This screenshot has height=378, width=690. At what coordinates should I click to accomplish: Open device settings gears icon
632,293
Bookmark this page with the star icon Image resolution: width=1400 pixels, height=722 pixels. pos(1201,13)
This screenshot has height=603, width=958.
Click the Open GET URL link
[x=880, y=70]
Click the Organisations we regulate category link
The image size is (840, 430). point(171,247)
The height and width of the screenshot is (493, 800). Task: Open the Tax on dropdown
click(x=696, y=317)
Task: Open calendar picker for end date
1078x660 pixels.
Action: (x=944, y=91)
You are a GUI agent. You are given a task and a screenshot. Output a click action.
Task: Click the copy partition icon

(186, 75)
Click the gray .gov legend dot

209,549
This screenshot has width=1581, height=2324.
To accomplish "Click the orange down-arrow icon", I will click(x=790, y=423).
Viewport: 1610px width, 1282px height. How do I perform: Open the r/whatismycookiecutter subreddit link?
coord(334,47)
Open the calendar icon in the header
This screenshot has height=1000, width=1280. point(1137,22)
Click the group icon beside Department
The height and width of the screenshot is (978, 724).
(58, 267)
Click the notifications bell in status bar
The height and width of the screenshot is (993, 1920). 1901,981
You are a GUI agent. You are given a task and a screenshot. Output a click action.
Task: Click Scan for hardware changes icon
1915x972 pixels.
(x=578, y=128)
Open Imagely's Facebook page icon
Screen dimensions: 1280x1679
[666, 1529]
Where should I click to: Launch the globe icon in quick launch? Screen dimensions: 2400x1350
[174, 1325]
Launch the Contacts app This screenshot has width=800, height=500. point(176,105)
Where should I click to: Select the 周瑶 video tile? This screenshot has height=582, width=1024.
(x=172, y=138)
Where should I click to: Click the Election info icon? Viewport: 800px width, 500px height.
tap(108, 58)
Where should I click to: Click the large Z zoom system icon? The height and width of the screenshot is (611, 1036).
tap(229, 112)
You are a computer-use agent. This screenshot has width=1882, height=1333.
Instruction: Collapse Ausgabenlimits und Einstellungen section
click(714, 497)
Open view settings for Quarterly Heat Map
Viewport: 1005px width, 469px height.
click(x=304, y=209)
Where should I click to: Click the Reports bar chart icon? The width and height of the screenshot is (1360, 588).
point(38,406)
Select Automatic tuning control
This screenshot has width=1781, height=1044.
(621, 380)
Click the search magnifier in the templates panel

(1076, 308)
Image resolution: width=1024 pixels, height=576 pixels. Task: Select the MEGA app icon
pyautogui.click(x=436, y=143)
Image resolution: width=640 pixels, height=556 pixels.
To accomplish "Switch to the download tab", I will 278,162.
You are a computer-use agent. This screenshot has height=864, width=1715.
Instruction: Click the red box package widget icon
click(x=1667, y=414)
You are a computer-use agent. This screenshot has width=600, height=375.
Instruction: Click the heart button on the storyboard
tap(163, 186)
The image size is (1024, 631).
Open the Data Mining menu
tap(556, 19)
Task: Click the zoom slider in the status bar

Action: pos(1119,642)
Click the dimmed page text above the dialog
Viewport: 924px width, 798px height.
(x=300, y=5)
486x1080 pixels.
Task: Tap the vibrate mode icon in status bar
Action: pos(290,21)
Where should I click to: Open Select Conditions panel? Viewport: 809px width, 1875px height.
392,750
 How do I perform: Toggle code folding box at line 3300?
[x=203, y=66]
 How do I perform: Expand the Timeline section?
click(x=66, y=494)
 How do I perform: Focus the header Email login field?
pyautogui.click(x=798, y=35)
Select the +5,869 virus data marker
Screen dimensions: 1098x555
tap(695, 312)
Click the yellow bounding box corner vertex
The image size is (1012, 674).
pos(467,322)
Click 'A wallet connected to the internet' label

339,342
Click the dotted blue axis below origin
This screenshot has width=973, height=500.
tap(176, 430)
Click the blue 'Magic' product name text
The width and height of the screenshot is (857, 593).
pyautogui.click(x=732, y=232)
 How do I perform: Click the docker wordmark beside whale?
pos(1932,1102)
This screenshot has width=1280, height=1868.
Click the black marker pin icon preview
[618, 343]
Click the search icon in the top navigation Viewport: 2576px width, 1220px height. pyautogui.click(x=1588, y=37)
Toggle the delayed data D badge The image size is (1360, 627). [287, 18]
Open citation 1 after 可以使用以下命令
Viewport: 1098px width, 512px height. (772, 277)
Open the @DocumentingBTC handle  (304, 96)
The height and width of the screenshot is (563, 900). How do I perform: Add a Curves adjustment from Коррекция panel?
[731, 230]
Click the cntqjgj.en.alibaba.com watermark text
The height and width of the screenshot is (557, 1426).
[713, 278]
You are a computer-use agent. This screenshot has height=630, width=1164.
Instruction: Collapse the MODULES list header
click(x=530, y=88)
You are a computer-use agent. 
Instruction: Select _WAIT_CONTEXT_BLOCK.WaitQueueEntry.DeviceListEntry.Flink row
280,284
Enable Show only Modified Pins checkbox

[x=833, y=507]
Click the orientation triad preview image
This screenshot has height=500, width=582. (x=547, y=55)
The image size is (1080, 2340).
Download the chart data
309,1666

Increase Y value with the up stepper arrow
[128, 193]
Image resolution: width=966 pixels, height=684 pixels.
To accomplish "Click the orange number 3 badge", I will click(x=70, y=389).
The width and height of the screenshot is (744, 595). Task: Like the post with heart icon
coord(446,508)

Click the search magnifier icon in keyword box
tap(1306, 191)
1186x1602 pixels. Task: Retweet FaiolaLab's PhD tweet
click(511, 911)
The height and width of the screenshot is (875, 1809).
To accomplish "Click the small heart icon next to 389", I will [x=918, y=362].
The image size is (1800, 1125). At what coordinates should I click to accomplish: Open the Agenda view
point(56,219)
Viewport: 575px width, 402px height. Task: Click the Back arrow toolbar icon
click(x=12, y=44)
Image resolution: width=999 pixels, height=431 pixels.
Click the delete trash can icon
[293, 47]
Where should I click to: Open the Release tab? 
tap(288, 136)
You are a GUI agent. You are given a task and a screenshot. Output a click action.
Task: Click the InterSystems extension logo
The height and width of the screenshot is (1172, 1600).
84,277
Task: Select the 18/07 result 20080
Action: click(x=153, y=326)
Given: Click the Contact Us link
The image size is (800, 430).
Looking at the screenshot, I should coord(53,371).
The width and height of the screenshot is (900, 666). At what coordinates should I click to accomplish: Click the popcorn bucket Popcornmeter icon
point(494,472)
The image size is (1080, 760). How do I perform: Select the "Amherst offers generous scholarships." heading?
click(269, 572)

· · · · · · ·

Extract every line above containing the word "blue".

• **TASK RESPONSE**:
Click the dotted blue axis below origin
Click the blue 'Magic' product name text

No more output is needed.